Identifying the Volume of Influence
The volume affected by outliers must be identified. One approach is to create an auxiliary data variable that is 100 when an outlier is present and 0 otherwise. This new variable is estimated with the proposed estimation technique and plan. Any volume or block with an estimate different than zero has been influenced by an outlier.
As expected, the volume of influence is strongly dependant on the search radius, number of data used and other details of estimation. The map below illustrates the areas influenced by outliers for a small example; any shading by gray indicates a location influenced by an outlier. The search radius and number of data used are easily seen. Clipping to avoid extrapolation of the volume of influence along the data boundary may be considered.
Simulation
In the proposed approach, simulation is used to determine the uncertainty in the average grade and in the metal content within the volume of influence of outliers. Simulation is a robust technique with respect to outliers; however, outliers can have an impact on the normal score transformation that is required for simulation.
One hundred realizations are simulated to calculate the uncertainty in the metal content inside the volume of influence. The entire volume or the volumes around individual outliers could be considered. The entire volume influenced by outliers is considered here without applying a cutoff grade; this volume is likely all ore. The next step involves estimation considering different cutting levels.
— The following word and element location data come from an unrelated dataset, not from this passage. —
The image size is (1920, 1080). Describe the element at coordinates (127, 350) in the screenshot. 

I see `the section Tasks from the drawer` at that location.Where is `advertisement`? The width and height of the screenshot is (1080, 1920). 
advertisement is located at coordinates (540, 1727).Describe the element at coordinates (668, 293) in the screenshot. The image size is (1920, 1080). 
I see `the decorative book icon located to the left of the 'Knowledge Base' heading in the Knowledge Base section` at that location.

Choosing the Cutting Level
A number of estimates inside the volume of influence are run with different cutting levels. The cutting level is determined so that the estimated metal content matches the mean of the simulated metal content. All data within the domain are used for simulation and estimation; however, the metal content being matched is only calculated in the volume influenced by outliers.
The figure below shows an example. The cutting level chosen in this example is 10.3 g/t, which represents the cutting level that reproduces the mean of the simulated metal content. The distribution of the simulated metal content is well behaved because it represents an average over a large volume.
Final Remarks
The outlier resistance of simulation can be tested by rerunning the simulation with the proposed cutting; the results should not change significantly. This procedure was done for the example above. As shown in the figure below, the uncertainty in the metal content after outlier management (red curve) is very similar to the original results (blue histogram), showing a difference of less than 5% in the total metal content.
There are many alternative geostatistical techniques to deal with outliers in highly skewed grade distributions variables. Ultimately, reconciliation with production data should be considered to calibrate the outlier management strategy.